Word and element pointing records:
________________________

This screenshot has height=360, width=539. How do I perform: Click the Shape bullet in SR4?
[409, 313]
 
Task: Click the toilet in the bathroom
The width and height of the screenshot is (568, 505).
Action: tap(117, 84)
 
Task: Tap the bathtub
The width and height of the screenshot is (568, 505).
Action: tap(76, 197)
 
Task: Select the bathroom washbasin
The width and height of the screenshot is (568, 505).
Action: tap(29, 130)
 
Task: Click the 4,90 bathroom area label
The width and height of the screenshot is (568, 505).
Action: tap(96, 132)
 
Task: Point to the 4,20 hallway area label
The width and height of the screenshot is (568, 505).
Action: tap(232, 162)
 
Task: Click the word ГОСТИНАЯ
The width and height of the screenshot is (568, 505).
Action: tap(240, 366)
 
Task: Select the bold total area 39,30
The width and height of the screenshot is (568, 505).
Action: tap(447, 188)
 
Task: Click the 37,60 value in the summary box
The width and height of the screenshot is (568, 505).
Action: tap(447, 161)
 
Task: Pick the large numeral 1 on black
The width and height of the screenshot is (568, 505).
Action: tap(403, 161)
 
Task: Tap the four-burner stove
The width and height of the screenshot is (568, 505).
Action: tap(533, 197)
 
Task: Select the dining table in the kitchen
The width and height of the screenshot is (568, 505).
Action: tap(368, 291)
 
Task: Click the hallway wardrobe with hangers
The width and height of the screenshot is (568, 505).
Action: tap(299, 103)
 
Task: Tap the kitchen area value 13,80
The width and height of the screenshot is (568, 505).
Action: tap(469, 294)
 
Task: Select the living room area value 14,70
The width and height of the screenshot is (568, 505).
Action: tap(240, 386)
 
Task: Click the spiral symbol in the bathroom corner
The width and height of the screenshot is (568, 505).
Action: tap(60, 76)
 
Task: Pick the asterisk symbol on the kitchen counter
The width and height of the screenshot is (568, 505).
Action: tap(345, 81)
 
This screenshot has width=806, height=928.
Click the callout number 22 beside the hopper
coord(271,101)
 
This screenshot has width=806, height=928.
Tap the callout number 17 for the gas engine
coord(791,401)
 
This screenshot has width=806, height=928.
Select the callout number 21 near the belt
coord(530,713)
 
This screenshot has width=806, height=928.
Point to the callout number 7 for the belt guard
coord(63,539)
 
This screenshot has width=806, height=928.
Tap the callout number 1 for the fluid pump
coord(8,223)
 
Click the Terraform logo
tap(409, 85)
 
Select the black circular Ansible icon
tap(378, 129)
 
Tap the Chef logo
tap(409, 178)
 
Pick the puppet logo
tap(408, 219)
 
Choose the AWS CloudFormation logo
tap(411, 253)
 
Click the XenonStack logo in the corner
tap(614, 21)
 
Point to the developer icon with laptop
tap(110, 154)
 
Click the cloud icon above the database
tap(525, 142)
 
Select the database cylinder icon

________________________

__Exercise objective__
Please print every one of the records above again, line for line, with nothing changed.

__Response__
This screenshot has height=360, width=539. How do I perform: Click the Shape bullet in SR4?
[409, 313]
 
Task: Click the toilet in the bathroom
The width and height of the screenshot is (568, 505).
Action: tap(117, 84)
 
Task: Tap the bathtub
The width and height of the screenshot is (568, 505).
Action: tap(76, 197)
 
Task: Select the bathroom washbasin
The width and height of the screenshot is (568, 505).
Action: tap(29, 130)
 
Task: Click the 4,90 bathroom area label
The width and height of the screenshot is (568, 505).
Action: tap(96, 132)
 
Task: Point to the 4,20 hallway area label
The width and height of the screenshot is (568, 505).
Action: tap(232, 162)
 
Task: Click the word ГОСТИНАЯ
The width and height of the screenshot is (568, 505).
Action: tap(240, 366)
 
Task: Select the bold total area 39,30
The width and height of the screenshot is (568, 505).
Action: tap(447, 188)
 
Task: Click the 37,60 value in the summary box
The width and height of the screenshot is (568, 505).
Action: tap(447, 161)
 
Task: Pick the large numeral 1 on black
The width and height of the screenshot is (568, 505).
Action: tap(403, 161)
 
Task: Tap the four-burner stove
The width and height of the screenshot is (568, 505).
Action: tap(533, 197)
 
Task: Select the dining table in the kitchen
The width and height of the screenshot is (568, 505).
Action: tap(368, 291)
 
Task: Click the hallway wardrobe with hangers
The width and height of the screenshot is (568, 505).
Action: tap(299, 103)
 
Task: Tap the kitchen area value 13,80
The width and height of the screenshot is (568, 505).
Action: tap(469, 294)
 
Task: Select the living room area value 14,70
The width and height of the screenshot is (568, 505).
Action: tap(240, 386)
 
Task: Click the spiral symbol in the bathroom corner
The width and height of the screenshot is (568, 505).
Action: tap(60, 76)
 
Task: Pick the asterisk symbol on the kitchen counter
The width and height of the screenshot is (568, 505).
Action: tap(345, 81)
 
This screenshot has width=806, height=928.
Click the callout number 22 beside the hopper
coord(271,101)
 
This screenshot has width=806, height=928.
Tap the callout number 17 for the gas engine
coord(791,401)
 
This screenshot has width=806, height=928.
Select the callout number 21 near the belt
coord(530,713)
 
This screenshot has width=806, height=928.
Point to the callout number 7 for the belt guard
coord(63,539)
 
This screenshot has width=806, height=928.
Tap the callout number 1 for the fluid pump
coord(8,223)
 
Click the Terraform logo
tap(409, 85)
 
Select the black circular Ansible icon
tap(378, 129)
 
Tap the Chef logo
tap(409, 178)
 
Pick the puppet logo
tap(408, 219)
 
Choose the AWS CloudFormation logo
tap(411, 253)
 
Click the XenonStack logo in the corner
tap(614, 21)
 
Point to the developer icon with laptop
tap(110, 154)
 
Click the cloud icon above the database
tap(525, 142)
 
Select the database cylinder icon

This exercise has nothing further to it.